Munich Re Co. has not sacrificed its profitability standards by growing premium volume 19% at the crucial Jan. 1, 2018, reinsurance renewals, CFO Jörg Schneider told analysts Feb. 6.
The world's biggest reinsurer announced with its preliminary 2017 results that it had written €9.9 billion of business at the Jan. 1 renewals, compared with the €8.3 billion that was up for renewal. Although roughly €1.2 billion of the business did not renew, the company wrote €2.3 billion of new business, which it said came mainly from some large-volume treaties in the U.S. and Australia.
The growth came despite relatively modest price increases across Munich Re's book of 0.8%, prompting questions from analysts about whether the reinsurer had sacrificed profitability for volume.
Reinsurance prices have been depressed for several years amid a relative dearth of large catastrophe losses, but there had been hopes in the market that this trend might begin to shift after a series of disasters in the second half of 2017, including three major hurricanes in the U.S. and the Caribbean. Those hopes went largely unfulfilled, however, with average increases broadly in the single digits.
UBS analyst Jonny Urwin noted that Munich Re's growth seemed quite high given the "fairly limited" improvement in pricing, and asked Schneider: "How can you be sure that it is the right time for being more aggressive after being fairly conservative throughout the soft market?"
Schneider said: "I would fully agree [that we had been more aggressive] if our underwriters had swarmed out into the market and written 20% more premium across the board, but this is not what happened."
He said the company won the "handful" of large proportional treaties after long negotiations with clients. "Across the board we continued with our very much risk-aware and somewhat conservative stance. There is not a general change here."
He added: "I can confirm that in selected areas we want to grow — especially selected areas where we feel more comfortable with the respective risk, where we have better data, and where we have superior knowledge. But [we do] not [want to grow] in a January renewal across the board by lowering our profitability standards."
Munich Re reported a profit of €538 million in the fourth quarter of 2017, up 10.7% on the €486 million it reported in the same quarter of 2016. But its full-year 2017 profit took a sharp dive to €392 million from €2.6 billion in 2016, because of the run of natural catastrophes in the third quarter of 2017.
The company is expecting further rate increases at the upcoming renewal dates of April 1, which is dominated by Japan, and July 1, when the U.S., Australia and Latin America renew much of their reinsurance.
Schneider declined to give a projection for rate increases, but he said they would be above the 0.8% seen at Jan. 1 "because there is a stronger element of non-proportional business and natural-catastrophe-oriented business — double what we had in January."
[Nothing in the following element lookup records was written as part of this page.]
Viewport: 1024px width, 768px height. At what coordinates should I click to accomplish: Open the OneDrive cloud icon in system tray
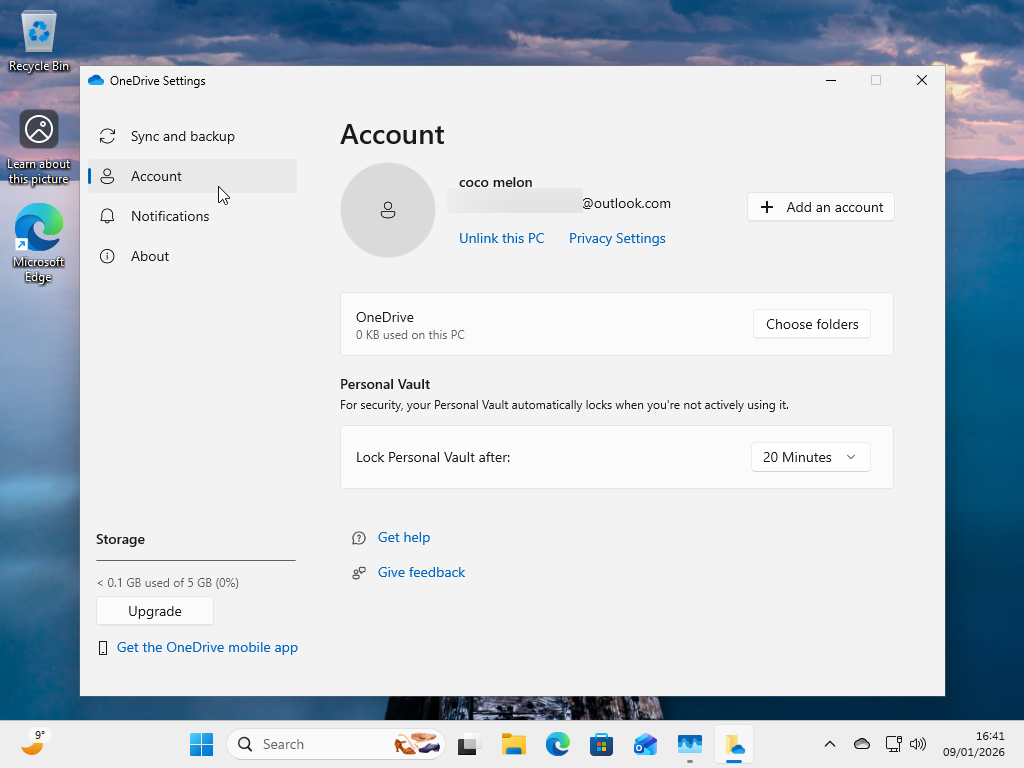pyautogui.click(x=861, y=744)

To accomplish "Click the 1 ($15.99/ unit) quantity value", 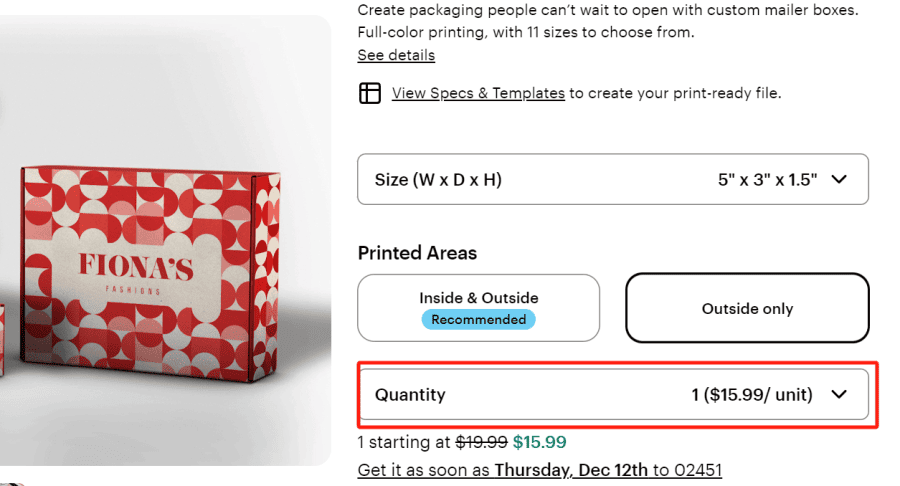I will pyautogui.click(x=752, y=395).
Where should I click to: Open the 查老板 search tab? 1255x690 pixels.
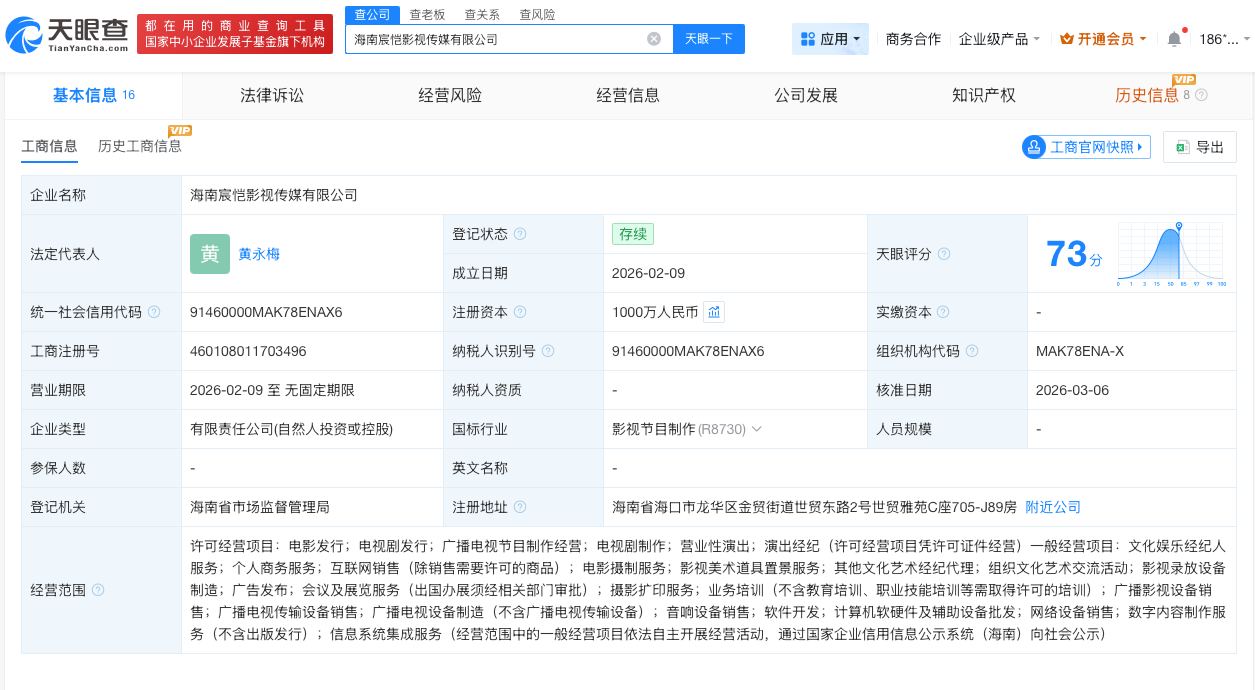tap(427, 14)
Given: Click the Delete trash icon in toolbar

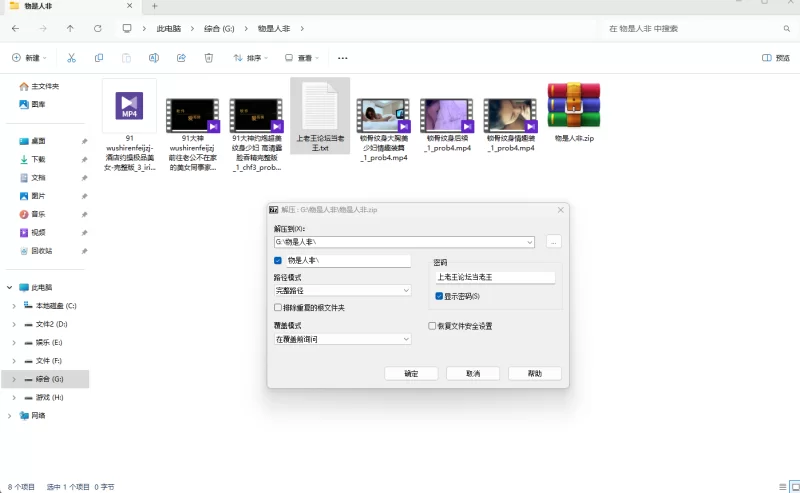Looking at the screenshot, I should click(x=208, y=58).
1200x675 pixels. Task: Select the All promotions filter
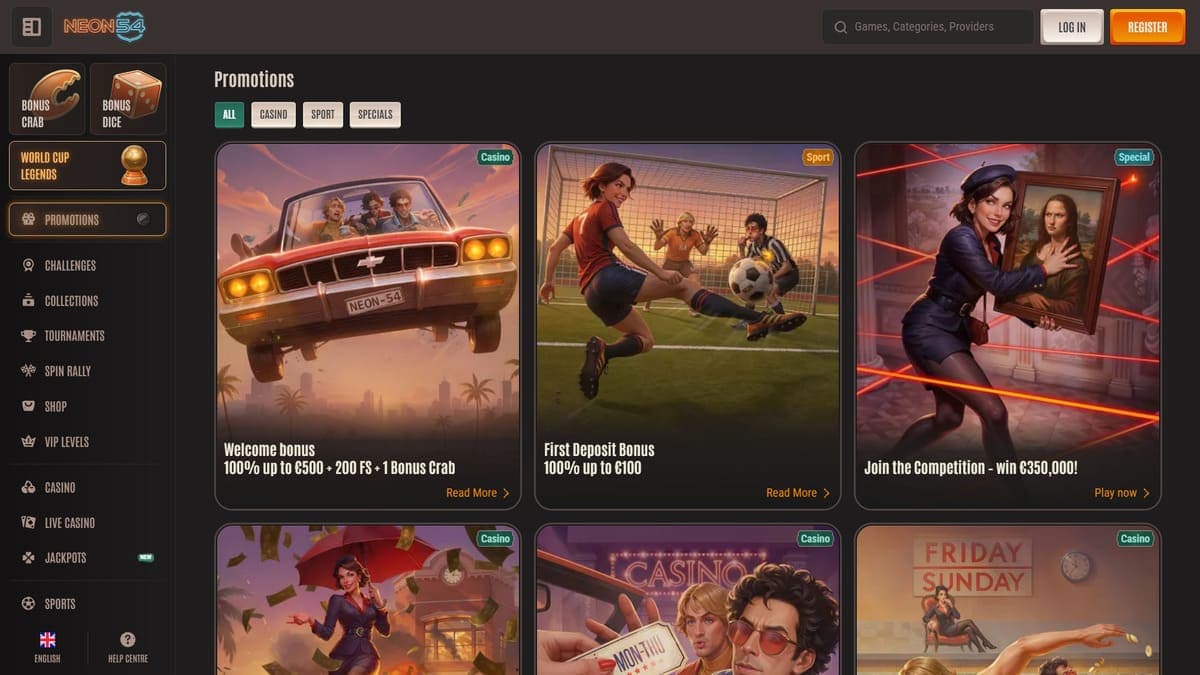pyautogui.click(x=229, y=114)
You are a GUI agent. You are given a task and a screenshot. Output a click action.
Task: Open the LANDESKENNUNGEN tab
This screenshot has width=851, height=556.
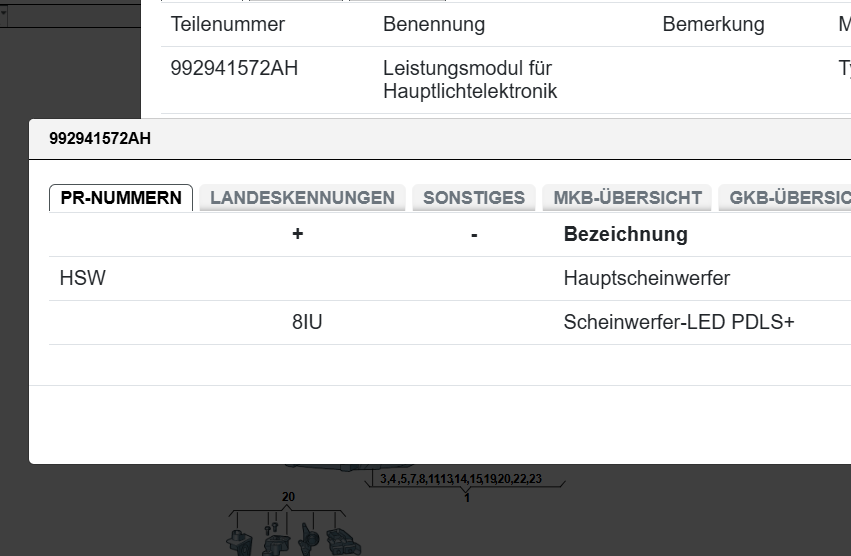[302, 198]
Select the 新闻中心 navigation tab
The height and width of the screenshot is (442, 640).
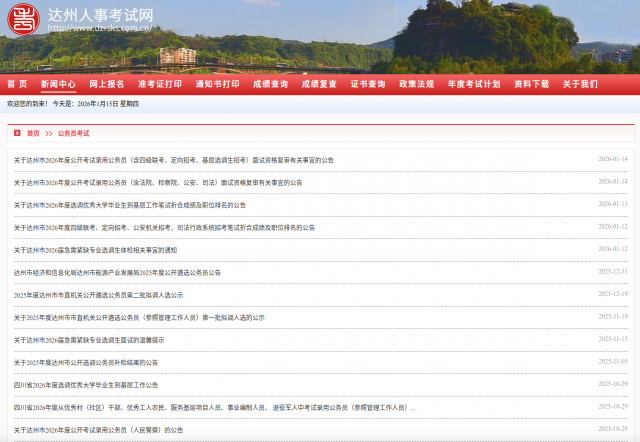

With proportional reinsurance, reinsurers pay a fixed percentage of all claims an insurer incurs. With non-proportional, or excess of loss, reinsurers pay out once a covered insurer's claims bill hits a certain point.
Schneider added that it was too early to say how market dynamics would influence rates at the upcoming renewals, but said he was confident that price improvements would continue.
"We are confident that it has really turned and this was not only, as we say in Germany, a short spring," he said.
Munich Re shares fell more than 5.3% on Feb. 6, more than double the 2.3% fall posted by Germany's benchmark DAX and the biggest drop among the 30 companies in the index.
RBC Capital Markets analyst Kamran Hossain wrote in a note the same day that fourth-quarter 2017 income had missed consensus expectations by 6% and said a flat dividend of €8.60 per share, also below consensus forecasts of €8.80, would be "viewed as disappointing," particularly given the company's strong solvency position.